As the ABS has been reporting in previous updates and in job vacancies data, the fall in unemployment through the pandemic has coincided with large increases in job vacancies (480,000 in May 2022).
As a result, there was almost the same number of unemployed people in June 2022 (494,000 people, down 54,300 from May) as vacant jobs.
“This equates to around one unemployed person per vacant job (1.0), compared with three times as many people before the start of the pandemic (3.1)”, ABS’s head of labour statistics, Bjorn Jarvis said yesterday.
The ABS said the unemployment rate continued to fall for men and women (both down 0.4 percentage points).
“The 3.4 per cent unemployment rate for women was the lowest since February 1974 and the 3.6 per cent rate for men was the lowest since May 1976,” Mr Jarvis said.

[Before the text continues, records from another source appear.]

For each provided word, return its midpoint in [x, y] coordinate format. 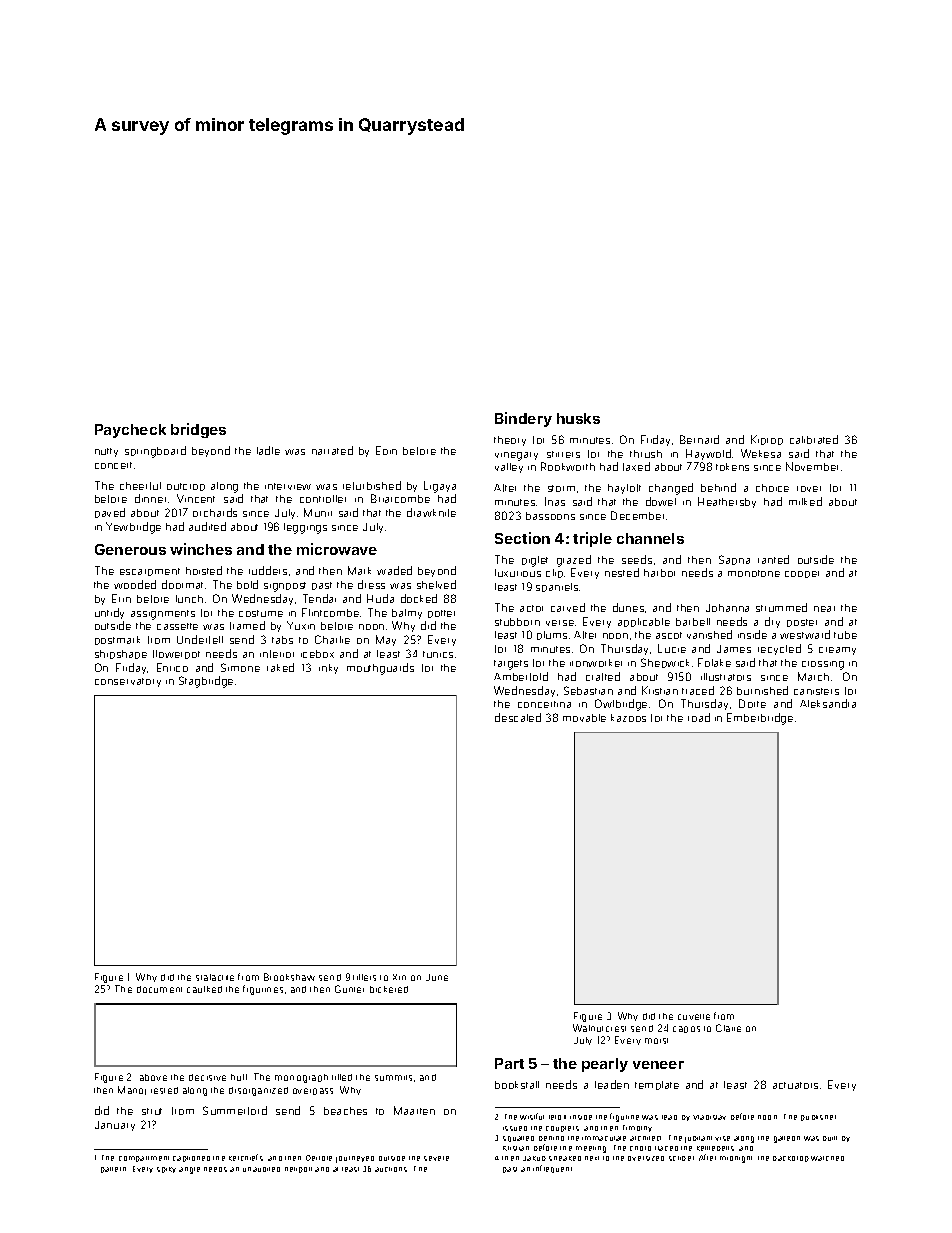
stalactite [215, 977]
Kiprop [767, 440]
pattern [113, 1170]
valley [509, 468]
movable [584, 718]
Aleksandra [828, 703]
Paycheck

“The large fall in the unemployment rate this month reflects more people than usual entering employment and also lower than usual numbers of employed people becoming unemployed,” the ABS said.

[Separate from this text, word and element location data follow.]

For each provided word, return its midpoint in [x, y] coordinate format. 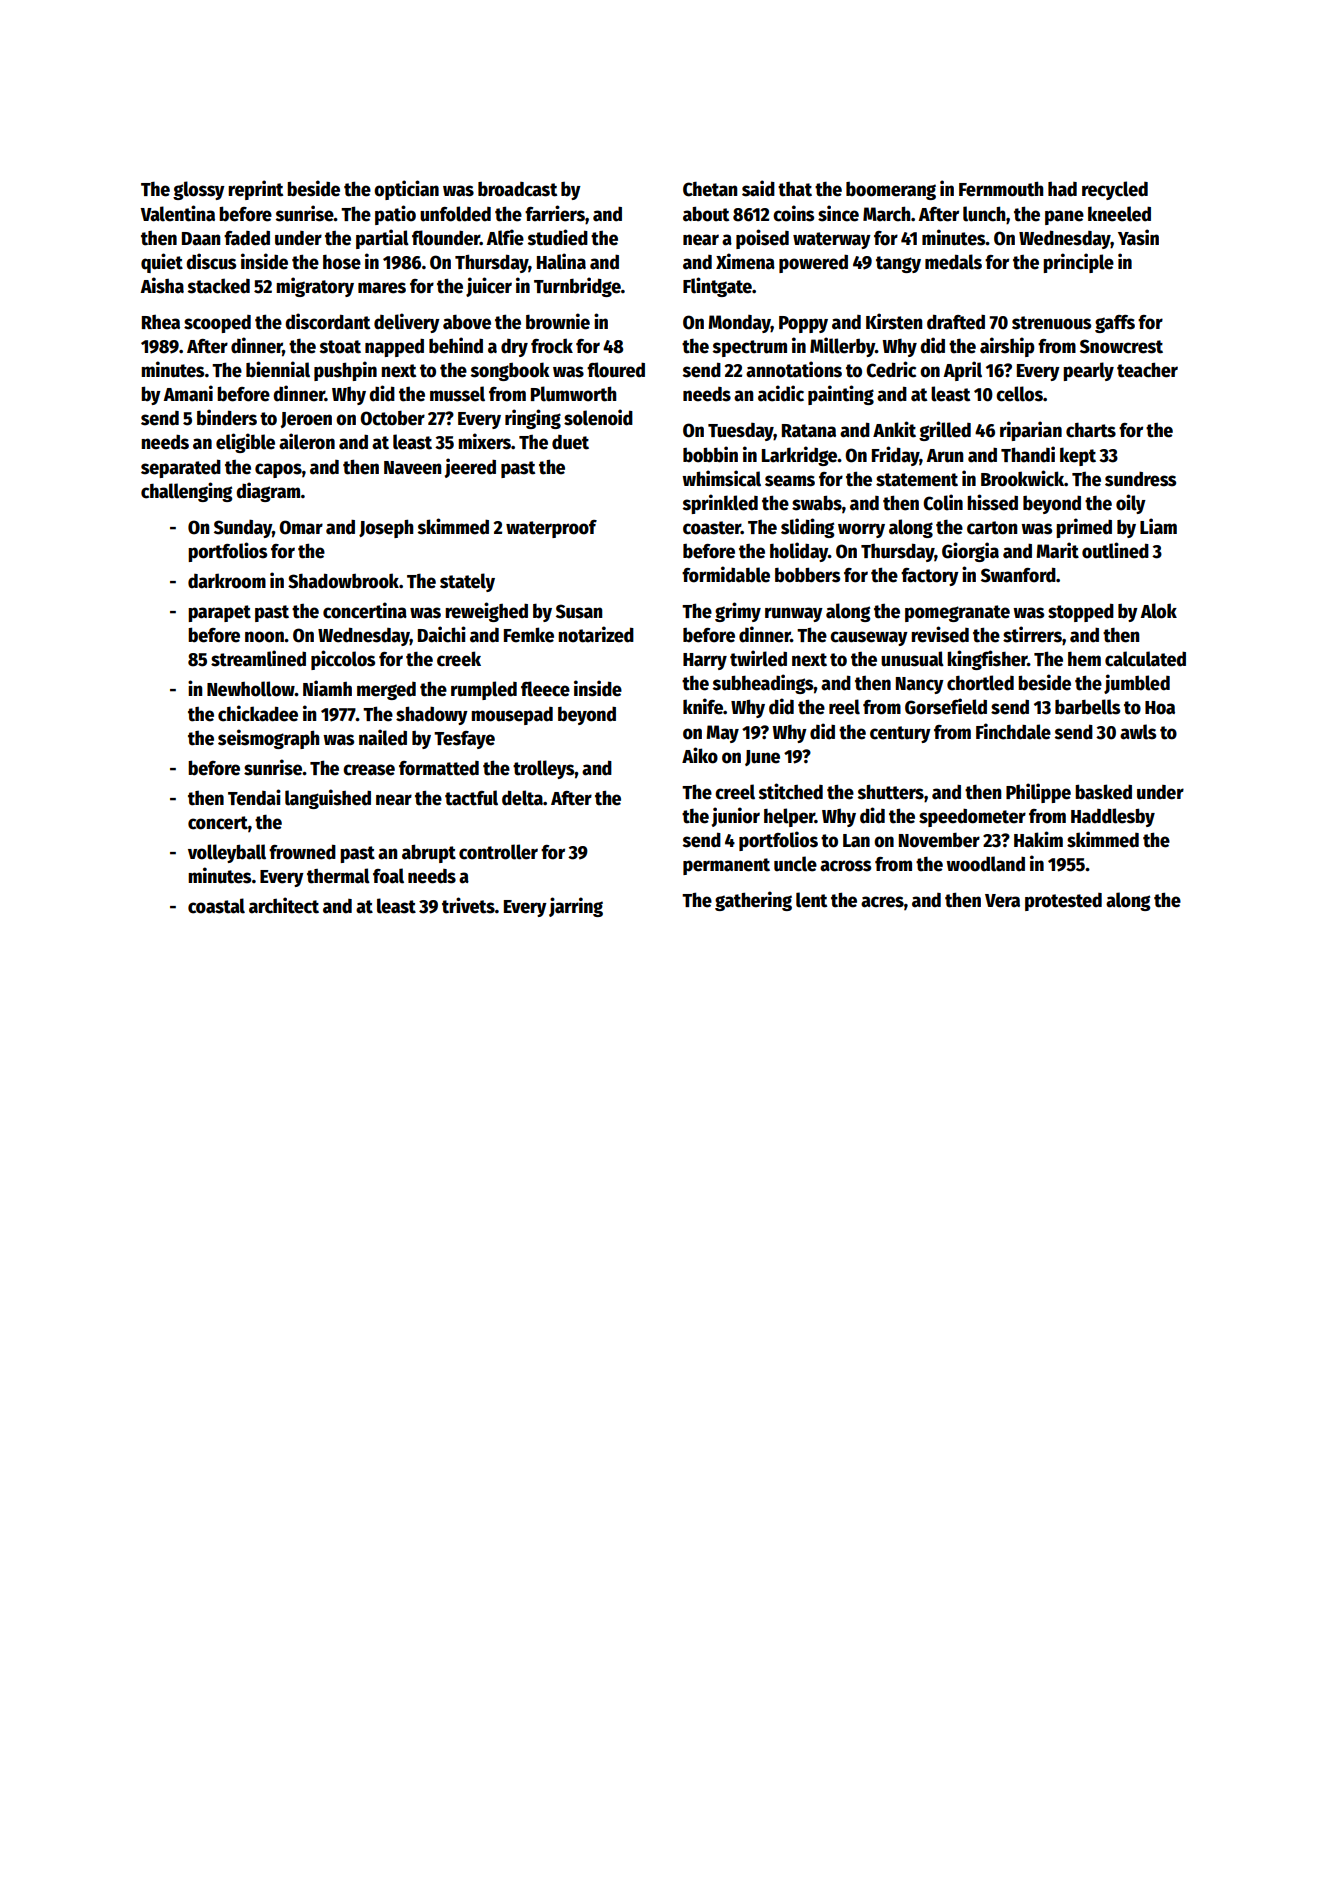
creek [459, 659]
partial [382, 239]
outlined [1115, 550]
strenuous [1051, 323]
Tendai [254, 797]
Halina [561, 261]
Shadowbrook [343, 581]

“Together these flows reflect an increasingly tight labour market, with high demand for engaging and retaining workers, as well as ongoing labour shortages.”

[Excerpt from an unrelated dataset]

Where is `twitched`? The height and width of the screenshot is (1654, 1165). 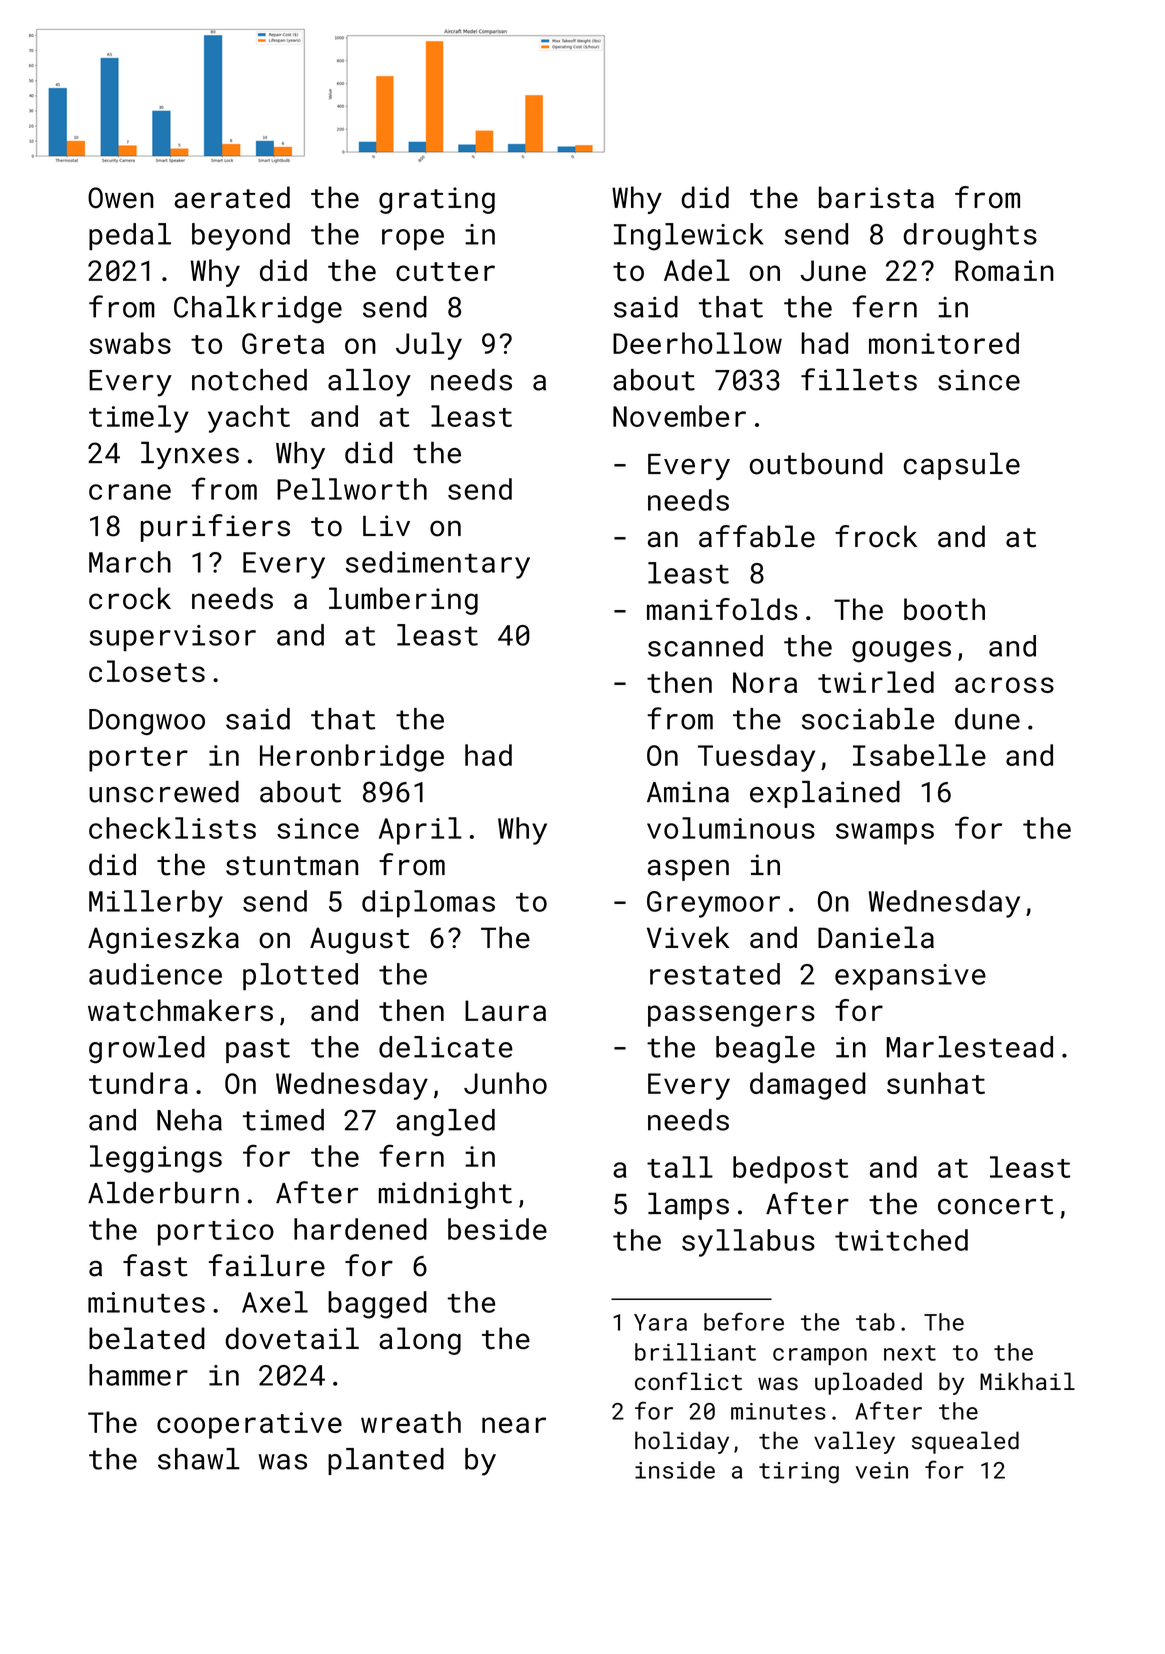
twitched is located at coordinates (901, 1240).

The increase in employment of 88,000 in June was the eighth consecutive monthly rise in employment, following the easing of restrictions after the Delta lockdowns late last year.
With strong employment growth for both men and women, the employment to population ratio increased to 64.4% in June, the highest in the series.
“The strong increase in female employment, which accounted for around two-thirds of the total increase (63.0 per cent), saw their employment-to-population-ratio rise to a new record high of 60.3 per cent. It is now 2.3 percentage points above its pre-pandemic level,” Mr Jarvis said.
There was also strong growth in youth employment (those aged between 15 and 24 years) which increased by 23,000 people (1.1 per cent), and accounted for over a quarter of the total increase in employment.
The participation rate increased by 0.1 percentage points to 66.8% in June, the highest in the series and 0.9 percentage points above March 2020.
While underemployment rose to 6.1%, the fall in unemployment left the labour underutilisation rate unchanged at 9.6% which is its lowest since 1982, and well below the levels that prevailed over the low wage growth period from 2014 to 2021.
Unlike the rise in employment, seasonally adjusted hours worked fell slightly in June (down less than 0.1 per cent), following rises in April and May.
“In line with large numbers of COVID-19 cases in June, the number of people working reduced hours due to illness continued to be high. This reflected ongoing disruption associated with the Omicron variant and cases of influenza,” Mr Jarvis said.
“There was around 780,000 people working fewer hours than usual due to own illness in June 2022, almost double the usual number we see at the start of winter.,” Mr Jarvis pointed out.